Backpropagation#

Efficient algorithm for computing $\partial L / \partial \theta$ for all parameters $\theta$ using the chain rule.

Chain Rule#

For composed functions $f(g(x))$:

$$\frac{df}{dx} = \frac{df}{dg} \cdot \frac{dg}{dx}$$

For a computational graph, gradients flow backwards — from loss to inputs.

Forward Pass#

Compute and store intermediate values:

z₁ = W₁x + b₁
h₁ = σ(z₁)
z₂ = W₂h₁ + b₂
ŷ  = z₂
L  = loss(ŷ, y)

Backward Pass#

Propagate $\partial L / \partial (\cdot)$ from output to input:

∂L/∂z₂ = ∂L/∂ŷ                      # from loss
∂L/∂W₂ = (∂L/∂z₂) h₁ᵀ               # weight gradient
∂L/∂b₂ = ∂L/∂z₂                      # bias gradient
∂L/∂h₁ = W₂ᵀ (∂L/∂z₂)               # propagate to prev layer
∂L/∂z₁ = (∂L/∂h₁) ⊙ σ'(z₁)          # through activation
∂L/∂W₁ = (∂L/∂z₁) xᵀ
∂L/∂b₁ = ∂L/∂z₁

Computational Complexity#

Forward: $O(\text{parameters})$ Backward: $O(\text{parameters})$ — same order as forward, roughly $2\times$

Memory: must store all intermediate activations for the backward pass.
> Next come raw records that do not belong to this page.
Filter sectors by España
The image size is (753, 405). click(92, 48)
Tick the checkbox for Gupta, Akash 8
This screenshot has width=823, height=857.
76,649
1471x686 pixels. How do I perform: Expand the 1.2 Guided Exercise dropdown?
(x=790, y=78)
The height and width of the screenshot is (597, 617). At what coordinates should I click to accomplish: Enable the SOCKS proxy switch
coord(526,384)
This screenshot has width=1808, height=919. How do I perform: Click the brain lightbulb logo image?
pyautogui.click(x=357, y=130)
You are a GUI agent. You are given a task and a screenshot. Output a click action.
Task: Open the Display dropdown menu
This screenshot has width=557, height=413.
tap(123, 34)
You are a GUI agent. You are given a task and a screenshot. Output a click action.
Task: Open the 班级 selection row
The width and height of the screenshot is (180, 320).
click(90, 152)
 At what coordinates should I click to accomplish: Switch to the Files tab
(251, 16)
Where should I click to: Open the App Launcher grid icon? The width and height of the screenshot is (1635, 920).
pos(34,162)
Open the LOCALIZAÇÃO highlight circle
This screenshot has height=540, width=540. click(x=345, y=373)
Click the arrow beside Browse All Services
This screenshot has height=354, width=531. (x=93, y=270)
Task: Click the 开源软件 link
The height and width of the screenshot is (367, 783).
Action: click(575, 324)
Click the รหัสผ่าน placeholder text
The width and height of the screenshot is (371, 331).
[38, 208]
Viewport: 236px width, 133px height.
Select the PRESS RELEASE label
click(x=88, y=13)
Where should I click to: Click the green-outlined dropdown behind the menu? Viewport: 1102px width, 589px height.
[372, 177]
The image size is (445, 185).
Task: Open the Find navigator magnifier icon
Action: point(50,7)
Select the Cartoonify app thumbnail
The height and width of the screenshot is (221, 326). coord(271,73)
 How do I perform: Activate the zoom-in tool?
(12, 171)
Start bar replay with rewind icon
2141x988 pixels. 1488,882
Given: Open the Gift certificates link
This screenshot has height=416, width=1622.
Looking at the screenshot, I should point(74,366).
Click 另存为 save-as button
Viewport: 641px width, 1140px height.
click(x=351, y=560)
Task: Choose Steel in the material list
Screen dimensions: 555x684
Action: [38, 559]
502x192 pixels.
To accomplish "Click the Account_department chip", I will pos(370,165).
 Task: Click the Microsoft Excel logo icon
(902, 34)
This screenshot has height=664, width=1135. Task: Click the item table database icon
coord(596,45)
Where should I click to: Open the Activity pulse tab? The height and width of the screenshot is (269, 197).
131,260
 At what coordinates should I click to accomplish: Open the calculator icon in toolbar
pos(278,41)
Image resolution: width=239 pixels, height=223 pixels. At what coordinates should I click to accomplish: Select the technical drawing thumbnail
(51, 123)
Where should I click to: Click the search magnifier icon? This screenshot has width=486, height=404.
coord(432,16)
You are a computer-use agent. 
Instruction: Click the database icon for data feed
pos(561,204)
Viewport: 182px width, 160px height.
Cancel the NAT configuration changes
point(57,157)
Gradient Tape (PyTorch Autograd)#

Modern frameworks build a dynamic computational graph and replay it backwards:

x = torch.tensor([1.0], requires_grad=True)
y = x ** 2 + 3 * x
y.backward()
x.grad  # dy/dx = 2x + 3 = 5

Vanishing / Exploding Gradients#

  • Vanishing: gradients shrink exponentially with depth (sigmoid saturation, deep RNNs)
    • Fix: ReLU activations, residual connections, LSTM gates, batch norm
  • Exploding: gradients grow exponentially
    • Fix: gradient clipping (clip by norm or value)

Gradient Clipping#

torch.nn.utils.clip_grad_norm_(model.parameters(), max_norm=1.0)

Common in RNN and Transformer training.